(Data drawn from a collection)
------------------------------------------------------------

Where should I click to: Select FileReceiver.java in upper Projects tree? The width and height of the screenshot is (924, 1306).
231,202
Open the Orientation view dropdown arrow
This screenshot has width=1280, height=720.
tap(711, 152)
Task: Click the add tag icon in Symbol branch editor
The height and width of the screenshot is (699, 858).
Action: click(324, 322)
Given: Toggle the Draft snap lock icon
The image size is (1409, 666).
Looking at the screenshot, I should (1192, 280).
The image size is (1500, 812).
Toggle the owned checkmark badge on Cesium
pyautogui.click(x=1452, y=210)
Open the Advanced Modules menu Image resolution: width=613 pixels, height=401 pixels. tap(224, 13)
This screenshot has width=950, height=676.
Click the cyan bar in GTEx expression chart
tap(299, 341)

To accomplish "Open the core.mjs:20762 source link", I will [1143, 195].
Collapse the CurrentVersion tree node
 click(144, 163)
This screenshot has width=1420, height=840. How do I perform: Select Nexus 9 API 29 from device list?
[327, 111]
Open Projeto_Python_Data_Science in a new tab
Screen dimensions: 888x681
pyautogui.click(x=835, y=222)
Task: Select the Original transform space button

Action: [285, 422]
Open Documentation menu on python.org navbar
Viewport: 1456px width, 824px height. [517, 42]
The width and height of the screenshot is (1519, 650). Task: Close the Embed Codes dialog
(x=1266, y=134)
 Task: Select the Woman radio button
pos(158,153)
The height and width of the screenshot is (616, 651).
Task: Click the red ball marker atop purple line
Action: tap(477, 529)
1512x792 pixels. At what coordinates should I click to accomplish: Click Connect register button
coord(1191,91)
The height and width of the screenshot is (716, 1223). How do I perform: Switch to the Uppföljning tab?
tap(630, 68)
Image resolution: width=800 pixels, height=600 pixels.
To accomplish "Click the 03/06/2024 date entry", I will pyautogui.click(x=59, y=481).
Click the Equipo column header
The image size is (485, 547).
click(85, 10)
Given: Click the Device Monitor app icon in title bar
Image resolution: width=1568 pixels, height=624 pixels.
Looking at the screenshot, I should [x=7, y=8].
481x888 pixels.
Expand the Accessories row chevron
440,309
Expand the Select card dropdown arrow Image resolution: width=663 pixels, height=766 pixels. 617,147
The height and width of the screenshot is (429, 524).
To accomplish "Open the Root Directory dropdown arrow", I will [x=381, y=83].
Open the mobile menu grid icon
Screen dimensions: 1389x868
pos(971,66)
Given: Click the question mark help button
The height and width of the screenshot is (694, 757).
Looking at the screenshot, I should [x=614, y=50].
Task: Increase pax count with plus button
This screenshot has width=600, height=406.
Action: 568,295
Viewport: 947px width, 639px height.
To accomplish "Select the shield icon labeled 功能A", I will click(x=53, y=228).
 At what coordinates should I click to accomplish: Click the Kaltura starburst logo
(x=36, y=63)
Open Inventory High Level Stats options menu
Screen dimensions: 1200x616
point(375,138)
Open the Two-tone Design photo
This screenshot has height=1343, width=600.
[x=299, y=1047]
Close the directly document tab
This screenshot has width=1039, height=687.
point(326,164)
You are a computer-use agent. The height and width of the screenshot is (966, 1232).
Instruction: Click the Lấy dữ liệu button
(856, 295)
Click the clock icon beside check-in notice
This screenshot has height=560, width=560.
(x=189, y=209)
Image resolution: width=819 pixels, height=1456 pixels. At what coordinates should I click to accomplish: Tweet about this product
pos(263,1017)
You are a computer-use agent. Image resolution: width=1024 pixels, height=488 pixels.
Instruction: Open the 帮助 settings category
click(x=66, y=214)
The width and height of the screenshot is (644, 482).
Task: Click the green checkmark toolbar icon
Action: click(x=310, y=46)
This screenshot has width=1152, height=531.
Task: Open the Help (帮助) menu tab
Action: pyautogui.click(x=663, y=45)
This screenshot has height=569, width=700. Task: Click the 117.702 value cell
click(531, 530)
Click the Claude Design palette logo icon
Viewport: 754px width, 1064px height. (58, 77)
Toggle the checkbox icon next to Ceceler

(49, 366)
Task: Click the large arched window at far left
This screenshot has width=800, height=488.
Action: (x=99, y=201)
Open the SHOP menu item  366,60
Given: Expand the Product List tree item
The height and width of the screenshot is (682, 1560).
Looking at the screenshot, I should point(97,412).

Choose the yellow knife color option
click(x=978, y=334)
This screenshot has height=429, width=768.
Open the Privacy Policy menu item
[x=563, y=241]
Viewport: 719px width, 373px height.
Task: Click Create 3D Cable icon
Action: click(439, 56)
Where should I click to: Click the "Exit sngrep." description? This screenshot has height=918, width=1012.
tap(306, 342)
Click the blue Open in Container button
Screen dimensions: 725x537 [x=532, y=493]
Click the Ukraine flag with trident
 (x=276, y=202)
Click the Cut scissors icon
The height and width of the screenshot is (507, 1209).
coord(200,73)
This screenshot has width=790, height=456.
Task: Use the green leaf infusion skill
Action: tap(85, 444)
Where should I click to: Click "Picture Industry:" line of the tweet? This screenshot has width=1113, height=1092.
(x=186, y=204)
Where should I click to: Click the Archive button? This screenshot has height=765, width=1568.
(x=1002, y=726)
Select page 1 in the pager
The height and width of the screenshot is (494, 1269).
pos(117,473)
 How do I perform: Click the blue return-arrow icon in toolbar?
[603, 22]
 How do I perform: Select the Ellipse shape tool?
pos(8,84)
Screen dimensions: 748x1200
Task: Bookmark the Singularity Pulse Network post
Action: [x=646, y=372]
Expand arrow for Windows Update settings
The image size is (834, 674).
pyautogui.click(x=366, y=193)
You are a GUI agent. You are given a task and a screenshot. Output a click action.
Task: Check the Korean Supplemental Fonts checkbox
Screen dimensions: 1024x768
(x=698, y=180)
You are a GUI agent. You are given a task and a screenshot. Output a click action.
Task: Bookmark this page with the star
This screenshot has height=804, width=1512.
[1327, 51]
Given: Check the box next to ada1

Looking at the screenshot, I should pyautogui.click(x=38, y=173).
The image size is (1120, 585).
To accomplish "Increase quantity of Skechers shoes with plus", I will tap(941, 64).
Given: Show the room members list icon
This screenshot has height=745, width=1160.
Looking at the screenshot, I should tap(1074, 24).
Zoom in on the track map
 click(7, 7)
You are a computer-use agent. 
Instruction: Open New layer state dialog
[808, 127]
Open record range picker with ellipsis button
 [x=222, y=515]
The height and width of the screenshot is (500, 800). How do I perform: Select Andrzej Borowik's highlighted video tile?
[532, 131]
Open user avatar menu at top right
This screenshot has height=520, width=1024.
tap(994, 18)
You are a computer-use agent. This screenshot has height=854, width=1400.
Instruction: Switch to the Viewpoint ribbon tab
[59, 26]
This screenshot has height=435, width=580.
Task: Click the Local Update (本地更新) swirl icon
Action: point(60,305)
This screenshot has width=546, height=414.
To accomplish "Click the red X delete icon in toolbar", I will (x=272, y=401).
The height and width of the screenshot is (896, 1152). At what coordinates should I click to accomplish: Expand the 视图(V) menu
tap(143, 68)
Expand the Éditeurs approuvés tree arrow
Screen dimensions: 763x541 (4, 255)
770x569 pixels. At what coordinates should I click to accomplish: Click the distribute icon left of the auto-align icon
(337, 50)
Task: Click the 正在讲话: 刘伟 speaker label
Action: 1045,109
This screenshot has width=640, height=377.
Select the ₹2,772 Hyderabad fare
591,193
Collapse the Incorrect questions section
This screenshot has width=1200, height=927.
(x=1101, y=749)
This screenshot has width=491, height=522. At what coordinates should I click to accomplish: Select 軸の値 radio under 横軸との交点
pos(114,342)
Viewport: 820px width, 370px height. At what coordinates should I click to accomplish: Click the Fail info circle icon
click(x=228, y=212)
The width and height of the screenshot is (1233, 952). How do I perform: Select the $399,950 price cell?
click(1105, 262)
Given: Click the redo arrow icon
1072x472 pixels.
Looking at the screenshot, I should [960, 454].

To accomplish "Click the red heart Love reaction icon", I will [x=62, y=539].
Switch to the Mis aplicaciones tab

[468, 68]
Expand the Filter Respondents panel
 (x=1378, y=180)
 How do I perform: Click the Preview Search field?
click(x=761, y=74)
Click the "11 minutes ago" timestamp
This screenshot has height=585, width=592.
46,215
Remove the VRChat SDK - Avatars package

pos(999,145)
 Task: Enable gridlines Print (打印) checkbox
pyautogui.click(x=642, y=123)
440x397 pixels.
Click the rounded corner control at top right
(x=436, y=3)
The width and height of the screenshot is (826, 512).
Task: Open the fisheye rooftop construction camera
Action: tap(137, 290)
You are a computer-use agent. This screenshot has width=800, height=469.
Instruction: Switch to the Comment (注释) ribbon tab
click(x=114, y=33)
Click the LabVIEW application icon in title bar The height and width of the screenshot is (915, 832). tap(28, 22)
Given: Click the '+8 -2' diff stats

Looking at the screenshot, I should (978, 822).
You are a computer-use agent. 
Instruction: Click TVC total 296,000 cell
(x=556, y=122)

------------------------------------------------------------

> **PROBLEM TO SOLVE**:
Reproduce word for word the lines of the material above, beginning at the line that contains "770x569 pixels. At" and ending after the line that contains "(x=1101, y=749)".

> **EXERCISE OUTPUT**:
770x569 pixels. At what coordinates should I click to accomplish: Click the distribute icon left of the auto-align icon
(337, 50)
Task: Click the 正在讲话: 刘伟 speaker label
Action: 1045,109
This screenshot has width=640, height=377.
Select the ₹2,772 Hyderabad fare
591,193
Collapse the Incorrect questions section
This screenshot has width=1200, height=927.
(x=1101, y=749)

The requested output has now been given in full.